How do I manage third-party Python libraries with Google App Engine? (virtualenv? pip?)
What's the best strategy for managing third-party Python libraries with Google App Engine?
Say I want to use Flask, a webapp framework. A blog entry says to do this, which doesn't seem right:
$ cd /tmp/
$ wget http://pypi.python.org/packages/source/F/Flask/Flask-0.6.1.tar.gz
$ tar zxf Flask-0.6.1.tar.gz
$ cp -r Flask-0.6.1/flask ~/path/to/project/
(... repeat for other packages ...)
There must be a better way to manage third-party code, especially if I want to track versions, test upgrades or if two libraries share a subdirectory. I know that Python can import modules from zipfiles and that pip can work with a wonderful REQUIREMENTS file, and I've seen that pip has a zip
command for use with GAE.
(Note: There's a handful of similar questions — 1, 2, 3, 4, 5 — but they're case-specific and don't really answer my question.)
Solution 1:
Here's how I do it:
- project
- .Python
- bin
- lib
- python2.5
- site-packages
- < pip install packages here >
- site-packages
- python2.5
- include
- src
- app.yaml
- index.yaml
- main.yaml
- < symlink the pip installed packages in ../lib/python2.5/site-packages
The project
directory is the top level directory where the virtualenv sits. I get the virtualenv using the following commands:
cd project
virtualenv -p /usr/bin/python2.5 --no-site-packages --distribute .
The src
directory is where all your code goes. When you deploy your code to GAE, *only* deploy those in the src directory and nothing else. The appcfg.py
will resolve the symlinks and copy the library files to GAE for you.
I don't install my libraries as zip files mainly for convenience in case I need to read the source code, which I happen to do a lot just out of curiosity. However, if you really want to zip the libraries, put the following code snippet into your main.py
import sys
for p in ['librarie.zip', 'package.egg'...]:
sys.path.insert(0, p)
After this you can import your zipped up packages as usual.

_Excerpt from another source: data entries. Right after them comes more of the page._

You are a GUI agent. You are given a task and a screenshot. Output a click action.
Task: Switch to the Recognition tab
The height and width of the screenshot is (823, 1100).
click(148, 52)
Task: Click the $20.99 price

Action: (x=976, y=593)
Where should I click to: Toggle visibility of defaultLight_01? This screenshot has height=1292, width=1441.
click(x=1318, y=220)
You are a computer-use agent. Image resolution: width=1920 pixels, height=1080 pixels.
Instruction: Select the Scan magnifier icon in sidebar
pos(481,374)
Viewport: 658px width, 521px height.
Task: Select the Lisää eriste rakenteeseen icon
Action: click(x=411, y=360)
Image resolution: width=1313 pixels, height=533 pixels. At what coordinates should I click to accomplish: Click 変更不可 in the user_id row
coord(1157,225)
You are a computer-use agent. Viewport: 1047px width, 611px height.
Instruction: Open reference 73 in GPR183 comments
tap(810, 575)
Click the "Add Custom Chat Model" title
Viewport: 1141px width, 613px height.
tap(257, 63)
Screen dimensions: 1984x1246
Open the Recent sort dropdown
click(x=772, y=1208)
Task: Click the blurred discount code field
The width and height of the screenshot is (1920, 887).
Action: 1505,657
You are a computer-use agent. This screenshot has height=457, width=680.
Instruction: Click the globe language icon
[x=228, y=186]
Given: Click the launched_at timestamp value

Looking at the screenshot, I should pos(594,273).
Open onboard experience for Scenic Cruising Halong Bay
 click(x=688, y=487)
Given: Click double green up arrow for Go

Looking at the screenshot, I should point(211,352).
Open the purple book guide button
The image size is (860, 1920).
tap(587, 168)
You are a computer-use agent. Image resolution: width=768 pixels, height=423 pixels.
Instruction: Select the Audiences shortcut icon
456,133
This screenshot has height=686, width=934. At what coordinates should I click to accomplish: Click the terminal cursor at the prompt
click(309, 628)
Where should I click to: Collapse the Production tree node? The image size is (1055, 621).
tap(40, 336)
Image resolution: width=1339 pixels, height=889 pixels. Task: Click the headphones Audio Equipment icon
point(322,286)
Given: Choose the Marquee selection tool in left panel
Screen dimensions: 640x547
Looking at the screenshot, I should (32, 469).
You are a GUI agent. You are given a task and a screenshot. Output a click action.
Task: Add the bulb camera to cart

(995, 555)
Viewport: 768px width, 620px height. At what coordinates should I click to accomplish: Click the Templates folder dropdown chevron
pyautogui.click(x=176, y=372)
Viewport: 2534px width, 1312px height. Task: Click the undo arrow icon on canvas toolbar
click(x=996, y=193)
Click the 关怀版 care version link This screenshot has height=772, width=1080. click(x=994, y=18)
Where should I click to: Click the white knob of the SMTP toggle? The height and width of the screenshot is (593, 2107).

One thing to watch out for is setuptools' pkg_resources.py
. I copied that directly into my src
directory so my other symlinked packages can use it. Watch out for anything that uses entry_point
s. In my case I'm using Toscawidgets2 and I had to dig into the source code to manually wire up the pieces. It can become annoying if you had a lot of libraries that rely on entry_point
.
Solution 2:
What about simply:
$ pip install -r requirements.txt -t <your_app_directory/lib>
Create/edit <your_app_directory>/appengine_config.py
:
"""This file is loaded when starting a new application instance."""
import sys
import os.path
# add `lib` subdirectory to `sys.path`, so our `main` module can load
# third-party libraries.
sys.path.insert(0, os.path.join(os.path.dirname(__file__), 'lib'))
UPDATE:
Google updated their sample to appengine_config.py
, like:
from google.appengine.ext import vendor
vendor.add('lib')
Note: Even though their example has .gitignore
ignoring lib/
directory you still need to keep that directory under source control if you use git-push
deployment method.